- **Goal of the exercise**
All lines in the entries below that hold "avatar" make up the answer.

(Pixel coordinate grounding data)
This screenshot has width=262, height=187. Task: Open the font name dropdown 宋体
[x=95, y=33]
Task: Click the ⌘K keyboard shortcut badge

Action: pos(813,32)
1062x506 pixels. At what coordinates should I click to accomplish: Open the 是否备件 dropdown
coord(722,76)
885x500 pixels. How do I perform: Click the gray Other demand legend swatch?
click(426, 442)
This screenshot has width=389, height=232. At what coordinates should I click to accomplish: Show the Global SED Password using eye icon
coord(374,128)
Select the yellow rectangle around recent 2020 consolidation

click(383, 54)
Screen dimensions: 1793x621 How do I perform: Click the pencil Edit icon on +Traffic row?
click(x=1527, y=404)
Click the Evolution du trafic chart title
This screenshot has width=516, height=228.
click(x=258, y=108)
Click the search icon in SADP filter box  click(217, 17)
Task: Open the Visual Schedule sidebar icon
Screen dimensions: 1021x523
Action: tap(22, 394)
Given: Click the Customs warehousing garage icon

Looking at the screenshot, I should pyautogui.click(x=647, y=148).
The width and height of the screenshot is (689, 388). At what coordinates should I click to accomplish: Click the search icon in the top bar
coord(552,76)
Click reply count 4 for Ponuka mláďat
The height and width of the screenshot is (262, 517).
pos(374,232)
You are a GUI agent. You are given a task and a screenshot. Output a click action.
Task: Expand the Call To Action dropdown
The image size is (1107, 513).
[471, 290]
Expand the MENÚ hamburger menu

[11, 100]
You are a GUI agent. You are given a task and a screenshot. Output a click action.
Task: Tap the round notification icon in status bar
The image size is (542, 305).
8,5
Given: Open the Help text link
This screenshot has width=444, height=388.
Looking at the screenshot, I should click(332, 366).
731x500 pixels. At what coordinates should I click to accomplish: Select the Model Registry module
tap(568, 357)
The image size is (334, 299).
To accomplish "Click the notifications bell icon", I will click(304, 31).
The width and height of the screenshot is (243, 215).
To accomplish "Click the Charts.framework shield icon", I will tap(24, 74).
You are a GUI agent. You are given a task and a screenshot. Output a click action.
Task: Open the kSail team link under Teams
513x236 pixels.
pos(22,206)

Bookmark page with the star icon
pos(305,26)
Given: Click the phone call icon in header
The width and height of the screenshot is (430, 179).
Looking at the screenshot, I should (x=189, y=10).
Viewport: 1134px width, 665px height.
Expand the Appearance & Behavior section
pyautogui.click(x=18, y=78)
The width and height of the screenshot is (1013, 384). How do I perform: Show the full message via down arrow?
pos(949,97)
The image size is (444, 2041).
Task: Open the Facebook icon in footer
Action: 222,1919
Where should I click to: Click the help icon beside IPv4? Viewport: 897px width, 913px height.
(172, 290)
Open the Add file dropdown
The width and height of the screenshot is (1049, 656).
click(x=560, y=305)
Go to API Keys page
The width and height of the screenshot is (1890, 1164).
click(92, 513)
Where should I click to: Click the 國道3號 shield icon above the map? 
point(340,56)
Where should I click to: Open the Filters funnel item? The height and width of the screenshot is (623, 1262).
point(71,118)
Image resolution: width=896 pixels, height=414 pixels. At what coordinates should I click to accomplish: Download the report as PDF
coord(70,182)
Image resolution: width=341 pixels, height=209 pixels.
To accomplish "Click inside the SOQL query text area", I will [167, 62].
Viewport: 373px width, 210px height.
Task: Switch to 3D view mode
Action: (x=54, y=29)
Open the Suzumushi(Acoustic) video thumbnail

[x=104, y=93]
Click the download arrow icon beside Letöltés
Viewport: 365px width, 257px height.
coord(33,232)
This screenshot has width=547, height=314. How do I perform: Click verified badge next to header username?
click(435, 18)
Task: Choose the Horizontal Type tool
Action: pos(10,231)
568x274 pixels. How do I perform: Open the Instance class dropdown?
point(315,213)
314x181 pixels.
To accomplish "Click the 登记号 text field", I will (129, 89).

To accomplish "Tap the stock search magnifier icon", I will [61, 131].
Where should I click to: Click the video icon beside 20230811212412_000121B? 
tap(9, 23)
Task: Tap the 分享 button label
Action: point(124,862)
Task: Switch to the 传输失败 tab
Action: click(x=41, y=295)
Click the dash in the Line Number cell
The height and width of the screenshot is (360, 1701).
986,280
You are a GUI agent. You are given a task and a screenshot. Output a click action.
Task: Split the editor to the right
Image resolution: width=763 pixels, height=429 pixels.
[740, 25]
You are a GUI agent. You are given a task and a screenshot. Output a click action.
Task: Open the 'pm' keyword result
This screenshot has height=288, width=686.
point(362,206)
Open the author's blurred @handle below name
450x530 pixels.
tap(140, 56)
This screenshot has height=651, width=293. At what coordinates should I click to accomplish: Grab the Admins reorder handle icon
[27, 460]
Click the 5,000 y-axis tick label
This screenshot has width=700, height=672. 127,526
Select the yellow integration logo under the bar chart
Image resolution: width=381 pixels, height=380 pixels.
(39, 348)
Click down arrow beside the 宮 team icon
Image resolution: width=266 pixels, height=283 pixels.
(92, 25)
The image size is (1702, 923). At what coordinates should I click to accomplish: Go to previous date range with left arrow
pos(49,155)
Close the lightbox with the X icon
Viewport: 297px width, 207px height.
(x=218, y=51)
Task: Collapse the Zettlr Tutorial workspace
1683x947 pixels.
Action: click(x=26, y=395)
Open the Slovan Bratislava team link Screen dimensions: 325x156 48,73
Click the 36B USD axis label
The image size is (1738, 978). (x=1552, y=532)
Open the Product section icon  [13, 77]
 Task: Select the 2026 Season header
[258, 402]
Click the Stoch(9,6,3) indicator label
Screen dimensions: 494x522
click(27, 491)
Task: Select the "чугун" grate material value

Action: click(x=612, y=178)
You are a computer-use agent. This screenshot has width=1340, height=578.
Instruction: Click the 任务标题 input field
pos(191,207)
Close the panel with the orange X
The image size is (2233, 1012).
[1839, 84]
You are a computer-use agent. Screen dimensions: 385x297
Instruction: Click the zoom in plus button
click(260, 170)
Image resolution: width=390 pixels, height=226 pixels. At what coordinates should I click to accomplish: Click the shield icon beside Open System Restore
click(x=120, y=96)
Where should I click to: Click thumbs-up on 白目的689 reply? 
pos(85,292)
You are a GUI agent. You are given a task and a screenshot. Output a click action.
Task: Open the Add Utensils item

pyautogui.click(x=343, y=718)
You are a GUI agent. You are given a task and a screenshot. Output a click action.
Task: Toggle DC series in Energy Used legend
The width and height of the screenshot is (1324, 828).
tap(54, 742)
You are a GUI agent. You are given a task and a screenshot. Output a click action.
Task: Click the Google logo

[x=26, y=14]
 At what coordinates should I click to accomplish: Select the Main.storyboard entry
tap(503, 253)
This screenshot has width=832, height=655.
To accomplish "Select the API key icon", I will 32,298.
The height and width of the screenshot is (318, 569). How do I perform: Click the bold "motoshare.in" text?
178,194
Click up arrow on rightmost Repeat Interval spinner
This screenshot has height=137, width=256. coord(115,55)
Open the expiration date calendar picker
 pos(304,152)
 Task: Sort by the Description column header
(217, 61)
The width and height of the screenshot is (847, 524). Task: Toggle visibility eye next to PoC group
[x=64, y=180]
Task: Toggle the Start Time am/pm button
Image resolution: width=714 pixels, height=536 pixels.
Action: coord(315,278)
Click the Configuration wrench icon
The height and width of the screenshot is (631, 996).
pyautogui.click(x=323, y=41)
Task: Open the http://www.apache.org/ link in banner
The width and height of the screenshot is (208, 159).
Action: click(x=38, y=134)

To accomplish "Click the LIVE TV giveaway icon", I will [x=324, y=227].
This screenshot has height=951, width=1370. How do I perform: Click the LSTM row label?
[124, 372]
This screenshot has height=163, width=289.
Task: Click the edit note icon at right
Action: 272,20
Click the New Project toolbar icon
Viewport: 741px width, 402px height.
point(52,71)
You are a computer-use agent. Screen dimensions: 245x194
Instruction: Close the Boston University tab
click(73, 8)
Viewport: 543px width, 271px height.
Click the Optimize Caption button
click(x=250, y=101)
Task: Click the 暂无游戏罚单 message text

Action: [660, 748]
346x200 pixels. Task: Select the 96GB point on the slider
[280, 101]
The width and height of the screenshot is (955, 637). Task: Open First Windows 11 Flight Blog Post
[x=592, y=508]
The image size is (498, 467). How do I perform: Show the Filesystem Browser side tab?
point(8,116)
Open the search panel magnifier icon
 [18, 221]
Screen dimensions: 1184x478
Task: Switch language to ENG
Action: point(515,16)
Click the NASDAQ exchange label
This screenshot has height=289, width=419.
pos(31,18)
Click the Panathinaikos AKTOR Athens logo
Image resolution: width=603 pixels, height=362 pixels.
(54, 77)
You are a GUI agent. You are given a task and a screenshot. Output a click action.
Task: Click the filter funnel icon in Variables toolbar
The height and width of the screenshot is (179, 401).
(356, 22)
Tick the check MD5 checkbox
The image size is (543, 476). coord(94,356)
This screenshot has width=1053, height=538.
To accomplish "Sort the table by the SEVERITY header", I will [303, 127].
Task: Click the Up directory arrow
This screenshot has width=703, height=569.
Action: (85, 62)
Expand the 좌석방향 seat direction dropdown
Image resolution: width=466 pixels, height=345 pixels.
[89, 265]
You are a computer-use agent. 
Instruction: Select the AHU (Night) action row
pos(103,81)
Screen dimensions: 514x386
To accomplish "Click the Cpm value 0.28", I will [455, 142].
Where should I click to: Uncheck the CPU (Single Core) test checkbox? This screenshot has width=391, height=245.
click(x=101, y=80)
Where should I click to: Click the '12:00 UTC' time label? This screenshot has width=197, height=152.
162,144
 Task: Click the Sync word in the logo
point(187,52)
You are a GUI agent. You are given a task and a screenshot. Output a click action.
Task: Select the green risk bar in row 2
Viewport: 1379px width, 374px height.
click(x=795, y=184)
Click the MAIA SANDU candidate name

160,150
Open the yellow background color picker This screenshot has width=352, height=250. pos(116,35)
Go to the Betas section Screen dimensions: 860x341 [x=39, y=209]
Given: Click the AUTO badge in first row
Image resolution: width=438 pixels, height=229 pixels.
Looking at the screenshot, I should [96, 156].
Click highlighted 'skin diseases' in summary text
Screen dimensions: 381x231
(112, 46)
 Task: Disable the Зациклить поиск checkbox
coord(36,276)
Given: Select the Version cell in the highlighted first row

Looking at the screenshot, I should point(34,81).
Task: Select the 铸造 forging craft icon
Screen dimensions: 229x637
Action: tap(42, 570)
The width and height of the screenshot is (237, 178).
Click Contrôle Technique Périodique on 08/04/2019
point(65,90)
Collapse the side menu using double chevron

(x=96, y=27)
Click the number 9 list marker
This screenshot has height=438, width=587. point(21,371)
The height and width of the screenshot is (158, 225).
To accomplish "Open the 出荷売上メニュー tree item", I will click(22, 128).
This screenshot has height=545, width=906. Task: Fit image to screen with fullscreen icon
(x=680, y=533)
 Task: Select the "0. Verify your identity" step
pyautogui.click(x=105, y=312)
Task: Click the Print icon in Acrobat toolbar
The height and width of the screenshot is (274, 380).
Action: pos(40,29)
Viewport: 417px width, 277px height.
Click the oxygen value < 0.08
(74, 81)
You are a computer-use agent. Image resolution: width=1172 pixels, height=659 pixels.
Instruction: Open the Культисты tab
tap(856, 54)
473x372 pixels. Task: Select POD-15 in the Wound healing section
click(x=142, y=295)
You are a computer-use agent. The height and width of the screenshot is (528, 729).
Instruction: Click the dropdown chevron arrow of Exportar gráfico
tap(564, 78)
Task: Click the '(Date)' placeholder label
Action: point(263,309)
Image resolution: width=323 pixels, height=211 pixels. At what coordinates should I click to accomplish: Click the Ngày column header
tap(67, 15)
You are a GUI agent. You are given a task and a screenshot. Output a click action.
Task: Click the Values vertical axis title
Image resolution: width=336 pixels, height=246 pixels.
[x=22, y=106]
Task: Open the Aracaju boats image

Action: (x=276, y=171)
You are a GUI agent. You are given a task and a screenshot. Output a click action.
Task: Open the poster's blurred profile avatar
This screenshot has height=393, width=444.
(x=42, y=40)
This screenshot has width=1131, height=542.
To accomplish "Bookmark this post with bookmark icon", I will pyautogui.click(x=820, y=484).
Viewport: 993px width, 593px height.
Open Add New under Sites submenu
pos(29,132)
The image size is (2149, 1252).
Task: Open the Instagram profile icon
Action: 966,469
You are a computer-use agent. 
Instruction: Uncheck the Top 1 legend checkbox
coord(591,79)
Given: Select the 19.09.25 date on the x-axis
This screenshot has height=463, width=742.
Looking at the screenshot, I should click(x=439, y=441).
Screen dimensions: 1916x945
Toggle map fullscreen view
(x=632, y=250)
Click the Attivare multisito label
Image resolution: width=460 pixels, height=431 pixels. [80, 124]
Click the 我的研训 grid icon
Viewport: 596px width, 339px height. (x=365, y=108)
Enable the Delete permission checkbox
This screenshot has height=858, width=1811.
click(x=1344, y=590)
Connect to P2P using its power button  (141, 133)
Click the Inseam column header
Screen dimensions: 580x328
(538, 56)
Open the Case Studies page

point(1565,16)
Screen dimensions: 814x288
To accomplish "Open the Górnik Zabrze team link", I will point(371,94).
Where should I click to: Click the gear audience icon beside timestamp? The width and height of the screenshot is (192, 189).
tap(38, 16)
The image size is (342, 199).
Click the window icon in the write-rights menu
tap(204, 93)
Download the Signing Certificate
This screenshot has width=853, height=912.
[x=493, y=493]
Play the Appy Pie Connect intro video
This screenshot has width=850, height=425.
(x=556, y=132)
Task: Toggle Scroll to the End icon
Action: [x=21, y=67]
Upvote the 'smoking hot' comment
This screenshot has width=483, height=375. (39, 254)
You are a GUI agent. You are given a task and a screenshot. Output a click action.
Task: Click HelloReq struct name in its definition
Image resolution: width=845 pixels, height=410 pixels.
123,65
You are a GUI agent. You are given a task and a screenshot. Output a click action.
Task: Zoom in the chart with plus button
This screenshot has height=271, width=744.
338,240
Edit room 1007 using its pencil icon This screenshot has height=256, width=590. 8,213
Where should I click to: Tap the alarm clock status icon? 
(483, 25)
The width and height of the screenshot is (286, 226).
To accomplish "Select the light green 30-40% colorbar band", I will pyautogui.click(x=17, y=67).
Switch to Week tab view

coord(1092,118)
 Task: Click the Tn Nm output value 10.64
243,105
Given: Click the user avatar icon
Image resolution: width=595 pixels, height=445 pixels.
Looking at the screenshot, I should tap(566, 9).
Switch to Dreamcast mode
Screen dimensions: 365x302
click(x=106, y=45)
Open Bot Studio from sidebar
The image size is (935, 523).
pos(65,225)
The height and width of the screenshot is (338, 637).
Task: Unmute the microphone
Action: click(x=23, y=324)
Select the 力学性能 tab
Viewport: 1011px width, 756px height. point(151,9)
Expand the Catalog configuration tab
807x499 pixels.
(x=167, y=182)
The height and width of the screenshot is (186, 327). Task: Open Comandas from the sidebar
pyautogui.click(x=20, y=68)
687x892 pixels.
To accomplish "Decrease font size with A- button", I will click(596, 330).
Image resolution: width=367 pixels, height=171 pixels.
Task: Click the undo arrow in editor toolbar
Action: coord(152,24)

- **Problem solution**
Task: Open the poster's blurred profile avatar
Given: Click the user avatar icon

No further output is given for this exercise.